If a `text_sequence_analyzer.keras` model file in `Keras` format exists - the model is loaded from this file.

In [None]:
@register_keras_serializable(package="text_sequence_analysis")
class TextSequenceAnalyzer(Model):
  """RNN-based model that learns sequential data and detects anomalies.

  This is an end-to-end model capable of tokenizing raw textual inputs
  into sequences of token ids to predict the next token id.

  To keep both preprocessing and training logic together in the subsequently
  saved model, an internal to the model class `Preprocessor` is defined to
  wrap a `tensorflow.keras.layers.TextVectorization` instance.

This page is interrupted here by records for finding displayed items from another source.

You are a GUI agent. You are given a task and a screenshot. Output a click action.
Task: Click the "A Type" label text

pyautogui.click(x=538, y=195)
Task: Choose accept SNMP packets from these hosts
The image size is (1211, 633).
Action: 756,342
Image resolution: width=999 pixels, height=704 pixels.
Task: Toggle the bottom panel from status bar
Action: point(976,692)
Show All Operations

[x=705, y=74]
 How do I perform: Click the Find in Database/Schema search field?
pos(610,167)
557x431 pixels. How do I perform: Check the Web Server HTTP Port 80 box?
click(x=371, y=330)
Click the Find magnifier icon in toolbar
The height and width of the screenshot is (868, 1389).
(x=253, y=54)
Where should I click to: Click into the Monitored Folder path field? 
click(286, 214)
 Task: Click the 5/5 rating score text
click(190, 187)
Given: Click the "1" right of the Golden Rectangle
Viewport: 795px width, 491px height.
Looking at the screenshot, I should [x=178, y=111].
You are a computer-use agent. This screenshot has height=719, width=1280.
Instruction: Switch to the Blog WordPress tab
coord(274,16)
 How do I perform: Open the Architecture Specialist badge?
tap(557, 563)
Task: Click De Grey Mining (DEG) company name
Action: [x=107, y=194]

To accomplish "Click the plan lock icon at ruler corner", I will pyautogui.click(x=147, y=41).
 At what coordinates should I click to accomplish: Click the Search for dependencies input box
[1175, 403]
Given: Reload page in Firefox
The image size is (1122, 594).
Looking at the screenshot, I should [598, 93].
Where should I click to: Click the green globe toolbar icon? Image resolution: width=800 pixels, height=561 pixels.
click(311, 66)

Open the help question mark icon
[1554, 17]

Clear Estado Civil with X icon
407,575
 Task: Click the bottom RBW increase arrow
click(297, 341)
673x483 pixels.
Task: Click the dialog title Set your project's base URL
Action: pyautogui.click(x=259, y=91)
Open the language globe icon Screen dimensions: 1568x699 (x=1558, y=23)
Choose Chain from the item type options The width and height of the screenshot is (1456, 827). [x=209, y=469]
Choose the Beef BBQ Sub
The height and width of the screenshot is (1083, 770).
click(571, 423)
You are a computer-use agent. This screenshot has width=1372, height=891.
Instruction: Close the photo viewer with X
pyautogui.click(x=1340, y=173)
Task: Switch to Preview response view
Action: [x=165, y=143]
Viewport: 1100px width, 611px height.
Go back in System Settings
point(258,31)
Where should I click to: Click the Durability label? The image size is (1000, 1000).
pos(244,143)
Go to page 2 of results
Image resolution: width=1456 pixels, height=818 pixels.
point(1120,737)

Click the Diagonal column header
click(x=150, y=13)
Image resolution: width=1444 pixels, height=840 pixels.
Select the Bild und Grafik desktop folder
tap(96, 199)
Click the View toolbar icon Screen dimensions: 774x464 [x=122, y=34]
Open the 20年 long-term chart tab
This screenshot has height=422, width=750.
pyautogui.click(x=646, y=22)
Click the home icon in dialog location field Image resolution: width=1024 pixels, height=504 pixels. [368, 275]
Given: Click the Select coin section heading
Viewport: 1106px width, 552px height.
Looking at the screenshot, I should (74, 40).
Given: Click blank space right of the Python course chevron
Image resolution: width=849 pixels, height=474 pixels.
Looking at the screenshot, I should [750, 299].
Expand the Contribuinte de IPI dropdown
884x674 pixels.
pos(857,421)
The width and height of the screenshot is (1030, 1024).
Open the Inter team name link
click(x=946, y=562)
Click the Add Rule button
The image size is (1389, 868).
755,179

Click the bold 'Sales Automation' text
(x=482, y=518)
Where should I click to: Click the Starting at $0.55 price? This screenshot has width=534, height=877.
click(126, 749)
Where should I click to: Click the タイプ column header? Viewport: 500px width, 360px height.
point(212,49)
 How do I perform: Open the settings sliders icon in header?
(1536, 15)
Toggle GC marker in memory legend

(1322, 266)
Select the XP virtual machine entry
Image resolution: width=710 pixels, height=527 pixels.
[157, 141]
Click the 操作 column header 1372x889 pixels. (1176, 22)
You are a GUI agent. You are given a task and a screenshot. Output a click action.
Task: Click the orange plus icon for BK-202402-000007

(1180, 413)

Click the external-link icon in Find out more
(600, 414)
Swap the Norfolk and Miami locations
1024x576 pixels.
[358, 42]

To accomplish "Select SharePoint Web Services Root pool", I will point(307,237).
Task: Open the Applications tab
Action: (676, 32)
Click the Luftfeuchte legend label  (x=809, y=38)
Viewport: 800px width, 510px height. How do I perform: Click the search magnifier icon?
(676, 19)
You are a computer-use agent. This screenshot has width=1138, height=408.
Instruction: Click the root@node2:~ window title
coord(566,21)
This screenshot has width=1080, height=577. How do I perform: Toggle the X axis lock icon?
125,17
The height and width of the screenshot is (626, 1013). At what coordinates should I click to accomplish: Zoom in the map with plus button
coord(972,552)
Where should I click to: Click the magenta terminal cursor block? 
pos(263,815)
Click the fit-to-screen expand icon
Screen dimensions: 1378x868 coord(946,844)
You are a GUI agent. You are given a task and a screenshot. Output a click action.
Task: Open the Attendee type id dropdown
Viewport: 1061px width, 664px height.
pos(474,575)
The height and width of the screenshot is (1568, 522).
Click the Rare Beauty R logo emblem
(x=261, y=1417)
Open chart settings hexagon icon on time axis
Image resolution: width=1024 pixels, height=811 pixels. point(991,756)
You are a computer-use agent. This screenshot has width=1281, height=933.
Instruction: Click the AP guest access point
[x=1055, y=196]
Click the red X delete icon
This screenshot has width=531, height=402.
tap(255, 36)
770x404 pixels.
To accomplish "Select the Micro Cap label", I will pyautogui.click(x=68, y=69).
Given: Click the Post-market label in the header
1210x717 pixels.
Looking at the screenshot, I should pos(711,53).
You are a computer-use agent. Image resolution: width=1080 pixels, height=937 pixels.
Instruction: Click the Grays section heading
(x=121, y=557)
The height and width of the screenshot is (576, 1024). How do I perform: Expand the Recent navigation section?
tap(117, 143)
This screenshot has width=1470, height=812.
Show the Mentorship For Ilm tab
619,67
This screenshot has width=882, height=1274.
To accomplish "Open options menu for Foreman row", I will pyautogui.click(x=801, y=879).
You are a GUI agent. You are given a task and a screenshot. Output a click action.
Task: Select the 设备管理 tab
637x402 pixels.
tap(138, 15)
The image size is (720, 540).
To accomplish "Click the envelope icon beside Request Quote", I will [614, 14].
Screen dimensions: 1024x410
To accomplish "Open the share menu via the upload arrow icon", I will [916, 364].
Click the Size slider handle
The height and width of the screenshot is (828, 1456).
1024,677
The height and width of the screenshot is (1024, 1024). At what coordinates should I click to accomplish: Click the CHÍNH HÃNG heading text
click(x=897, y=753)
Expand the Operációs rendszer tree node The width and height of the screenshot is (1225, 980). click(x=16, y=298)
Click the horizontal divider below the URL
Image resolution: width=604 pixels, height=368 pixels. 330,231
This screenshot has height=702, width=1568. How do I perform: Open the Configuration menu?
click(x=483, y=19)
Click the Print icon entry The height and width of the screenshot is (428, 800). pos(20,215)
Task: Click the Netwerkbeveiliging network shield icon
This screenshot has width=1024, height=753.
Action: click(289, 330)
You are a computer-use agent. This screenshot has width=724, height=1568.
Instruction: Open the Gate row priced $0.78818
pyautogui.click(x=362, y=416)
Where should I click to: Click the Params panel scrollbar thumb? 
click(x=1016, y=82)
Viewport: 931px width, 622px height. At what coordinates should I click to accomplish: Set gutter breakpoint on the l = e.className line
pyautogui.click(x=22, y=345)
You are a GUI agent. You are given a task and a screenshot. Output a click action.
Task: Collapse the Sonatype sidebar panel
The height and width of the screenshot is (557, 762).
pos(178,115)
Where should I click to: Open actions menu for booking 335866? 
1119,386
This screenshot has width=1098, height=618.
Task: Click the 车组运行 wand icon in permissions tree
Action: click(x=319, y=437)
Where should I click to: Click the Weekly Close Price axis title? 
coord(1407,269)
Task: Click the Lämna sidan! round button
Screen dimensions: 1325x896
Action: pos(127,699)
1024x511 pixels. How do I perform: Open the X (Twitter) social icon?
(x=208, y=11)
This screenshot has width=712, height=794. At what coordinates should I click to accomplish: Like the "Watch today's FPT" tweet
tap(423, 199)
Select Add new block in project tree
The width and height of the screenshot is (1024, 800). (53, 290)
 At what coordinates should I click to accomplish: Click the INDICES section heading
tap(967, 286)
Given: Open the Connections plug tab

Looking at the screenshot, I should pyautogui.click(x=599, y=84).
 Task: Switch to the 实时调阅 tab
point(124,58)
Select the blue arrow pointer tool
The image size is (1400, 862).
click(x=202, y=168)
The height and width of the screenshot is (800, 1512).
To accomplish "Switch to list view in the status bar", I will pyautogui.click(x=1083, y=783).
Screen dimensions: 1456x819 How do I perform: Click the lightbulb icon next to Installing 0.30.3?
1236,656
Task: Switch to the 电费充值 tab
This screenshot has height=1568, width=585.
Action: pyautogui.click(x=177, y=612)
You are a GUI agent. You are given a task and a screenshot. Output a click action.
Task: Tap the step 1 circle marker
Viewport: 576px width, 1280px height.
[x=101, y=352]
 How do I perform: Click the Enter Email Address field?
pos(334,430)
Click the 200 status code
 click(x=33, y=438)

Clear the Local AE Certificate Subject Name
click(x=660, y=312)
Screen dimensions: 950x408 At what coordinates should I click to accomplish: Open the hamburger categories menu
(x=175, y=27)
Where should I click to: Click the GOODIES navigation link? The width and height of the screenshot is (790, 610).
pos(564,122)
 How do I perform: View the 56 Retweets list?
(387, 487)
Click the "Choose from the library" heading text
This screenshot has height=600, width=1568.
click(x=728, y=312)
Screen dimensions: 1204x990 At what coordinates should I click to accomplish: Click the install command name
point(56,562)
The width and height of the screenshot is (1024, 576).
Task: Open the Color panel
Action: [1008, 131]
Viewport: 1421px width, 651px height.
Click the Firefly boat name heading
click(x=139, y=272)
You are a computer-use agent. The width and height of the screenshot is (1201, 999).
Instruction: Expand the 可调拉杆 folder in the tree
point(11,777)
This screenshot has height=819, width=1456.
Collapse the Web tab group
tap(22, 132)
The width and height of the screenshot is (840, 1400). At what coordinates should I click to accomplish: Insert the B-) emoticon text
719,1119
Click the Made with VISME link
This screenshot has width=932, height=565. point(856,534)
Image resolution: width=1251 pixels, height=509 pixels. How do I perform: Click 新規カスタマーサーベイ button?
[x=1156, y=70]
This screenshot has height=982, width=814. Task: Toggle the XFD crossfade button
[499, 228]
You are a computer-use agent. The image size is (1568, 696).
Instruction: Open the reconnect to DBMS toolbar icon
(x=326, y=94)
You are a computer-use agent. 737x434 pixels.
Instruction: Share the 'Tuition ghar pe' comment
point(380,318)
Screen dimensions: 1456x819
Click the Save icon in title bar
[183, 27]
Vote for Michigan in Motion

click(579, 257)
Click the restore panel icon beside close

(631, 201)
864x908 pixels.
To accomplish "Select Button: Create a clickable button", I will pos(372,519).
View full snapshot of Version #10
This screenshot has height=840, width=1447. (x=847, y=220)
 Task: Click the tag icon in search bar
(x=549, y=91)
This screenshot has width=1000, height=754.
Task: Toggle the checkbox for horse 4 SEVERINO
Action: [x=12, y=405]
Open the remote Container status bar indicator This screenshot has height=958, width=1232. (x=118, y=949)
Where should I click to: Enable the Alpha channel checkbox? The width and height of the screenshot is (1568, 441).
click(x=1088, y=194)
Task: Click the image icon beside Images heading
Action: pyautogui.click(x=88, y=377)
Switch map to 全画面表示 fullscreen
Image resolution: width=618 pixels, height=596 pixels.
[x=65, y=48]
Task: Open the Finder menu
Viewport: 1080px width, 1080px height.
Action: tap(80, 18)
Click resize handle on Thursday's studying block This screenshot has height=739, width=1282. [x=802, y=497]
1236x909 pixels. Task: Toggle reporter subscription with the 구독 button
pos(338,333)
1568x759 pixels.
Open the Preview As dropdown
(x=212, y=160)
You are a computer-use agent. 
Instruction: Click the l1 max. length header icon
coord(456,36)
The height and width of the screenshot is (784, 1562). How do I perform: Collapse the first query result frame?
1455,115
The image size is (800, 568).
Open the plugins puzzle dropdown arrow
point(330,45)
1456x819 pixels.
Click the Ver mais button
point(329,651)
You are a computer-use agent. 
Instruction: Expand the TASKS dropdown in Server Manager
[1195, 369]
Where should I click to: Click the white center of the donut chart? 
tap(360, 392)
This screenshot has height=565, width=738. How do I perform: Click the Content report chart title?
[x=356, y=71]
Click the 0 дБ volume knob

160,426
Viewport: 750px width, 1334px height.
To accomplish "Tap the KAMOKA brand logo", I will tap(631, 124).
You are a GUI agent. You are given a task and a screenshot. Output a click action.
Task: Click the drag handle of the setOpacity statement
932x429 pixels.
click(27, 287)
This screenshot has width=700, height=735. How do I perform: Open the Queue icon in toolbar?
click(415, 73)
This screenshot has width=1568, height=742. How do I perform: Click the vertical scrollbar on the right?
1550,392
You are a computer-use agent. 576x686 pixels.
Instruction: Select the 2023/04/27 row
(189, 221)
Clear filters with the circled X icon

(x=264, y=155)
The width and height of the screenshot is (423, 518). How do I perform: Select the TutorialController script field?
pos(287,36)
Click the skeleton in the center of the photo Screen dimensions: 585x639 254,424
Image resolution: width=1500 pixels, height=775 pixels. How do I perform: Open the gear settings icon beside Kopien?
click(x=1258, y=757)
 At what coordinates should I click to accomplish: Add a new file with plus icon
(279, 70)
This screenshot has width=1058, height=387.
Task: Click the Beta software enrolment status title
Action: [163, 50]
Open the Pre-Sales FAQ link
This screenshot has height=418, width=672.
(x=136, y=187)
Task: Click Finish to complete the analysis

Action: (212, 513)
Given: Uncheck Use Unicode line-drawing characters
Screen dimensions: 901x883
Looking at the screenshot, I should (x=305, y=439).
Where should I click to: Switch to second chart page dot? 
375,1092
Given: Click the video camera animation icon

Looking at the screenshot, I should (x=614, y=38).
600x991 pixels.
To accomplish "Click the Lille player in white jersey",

  An input text sequence is learned by a combination of layers:
  - a `Preprocessor` layer to build a *vocabulary* from the model's inputs;
  - a `tensorflow.keras.layers.Embedding` layer with `EMBEDDING_DIM`
    output vector size;
  - a `tensorflow.keras.layers.GRU` sequence-to-sequence layer with `RNN_UNITS`
    number of units;
  - a `tensorflow.keras.layers.Dense` multinomial classification layer with
    number of units matching the vocabulary size.

  The `detect_anomalies` method contains the anomaly detection logic -
  if a token id part of the input sequence is not predicted based on
  `NEXT_TOKEN_PROB_THRESHOLD`, `anomaly_detected_cb` is called with all
  data related to the anomaly.

  This model is trained for multi-label predictions via `softmax` activation,
  with `tensorflow.keras.losses.SparseCategoricalCrossentropy` used for loss
  and `tensorflow.keras.optimizers.Adam` used for optimizer.
  """

  @register_keras_serializable(package="text_sequence_analysis")
  class Preprocessor(Layer):
    """A preprocessing layer for `TextSequenceAnalyzer`.

    This layer has two processing modes: for training and not for training.
    The modes are specified as a parameter to the `preprocess` method, where is
    the implementation for these modes.

    In the for-training mode, the input text sequence is vectorized and split
    into a shuffled and batched training set and a batched validation set
    as per the `self._to_tf_dataset` method.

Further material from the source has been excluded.